Владимир Ляленков - Просека
— А вон изба в два этажа, — кивает женщина, — там и живут начальники.
Но никаких начальников мы не находим. По той причине, что их и нет здесь. Геодезисты со своими отрядами работают в тайге. Постоянно живёт в деревне только завхоз по фамилии Пименов. Ему лет пятьдесят. Он говорлив, подвижен. Обе челюсти у него золотые, на руках по золотому кольцу. Весело сообщает нам, что сейчас свободных геодезистов нет. Дня через три-четыре вернутся из отпуска, тогда разобьют нас по отрядам. И — в тайгу. А пока получаем палатки, спальные мешки. Устанавливаем палатки за деревней. Четверо суток живём здесь.

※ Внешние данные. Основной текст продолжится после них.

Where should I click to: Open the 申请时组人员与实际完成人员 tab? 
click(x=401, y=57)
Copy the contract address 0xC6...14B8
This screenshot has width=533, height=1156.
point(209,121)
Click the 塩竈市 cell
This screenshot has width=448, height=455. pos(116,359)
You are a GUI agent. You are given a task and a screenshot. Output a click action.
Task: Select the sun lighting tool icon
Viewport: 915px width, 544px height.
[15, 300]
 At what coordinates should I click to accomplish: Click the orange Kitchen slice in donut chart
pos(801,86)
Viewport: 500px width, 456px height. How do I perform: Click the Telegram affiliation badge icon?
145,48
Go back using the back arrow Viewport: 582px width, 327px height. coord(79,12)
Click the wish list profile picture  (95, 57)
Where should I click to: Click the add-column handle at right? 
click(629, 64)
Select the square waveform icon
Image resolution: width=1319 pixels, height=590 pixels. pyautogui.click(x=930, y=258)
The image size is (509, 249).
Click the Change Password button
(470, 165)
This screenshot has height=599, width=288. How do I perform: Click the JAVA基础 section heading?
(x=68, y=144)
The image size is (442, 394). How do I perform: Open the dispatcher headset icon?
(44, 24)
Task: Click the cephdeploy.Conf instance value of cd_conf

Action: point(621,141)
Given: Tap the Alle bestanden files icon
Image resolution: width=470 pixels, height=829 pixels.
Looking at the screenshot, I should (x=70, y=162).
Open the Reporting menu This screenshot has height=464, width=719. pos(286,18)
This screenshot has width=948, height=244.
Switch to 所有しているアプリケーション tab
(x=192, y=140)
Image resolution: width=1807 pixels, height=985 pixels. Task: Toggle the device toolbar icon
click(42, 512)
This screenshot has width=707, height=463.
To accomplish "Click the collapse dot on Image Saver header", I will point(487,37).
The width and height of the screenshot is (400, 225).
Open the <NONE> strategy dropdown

Мы с Димой побывали на месте падения знаменитого тунгусского метеорита. Пименов сказал нам, что ходу туда часа три, не больше. Пояснил, как идти вверх по Тунгуске и где свернуть, чтоб не заблудиться.
Из деревни мы отправились в начале восьмого. Вот уже полдень, давно мы свернули от Тунгуски прямо на север. Но никакой прогалины, по краям которой должны быть деревья без макушек, мы не замечаем. Прибавляем шагу. Изредка вспугиваем рябчиков.
— Может, вернёмся, — говорит Дима.
— Ещё чуть пройдём.
Душно. Наконец между кедрами замечаем просвет. Несколько елей без макушек, и все они наклонены в одну сторону. Мы на прогалине. По краям её много берёз и елей не имеют макушек. Закуриваем, присаживаемся на землю передохнуть.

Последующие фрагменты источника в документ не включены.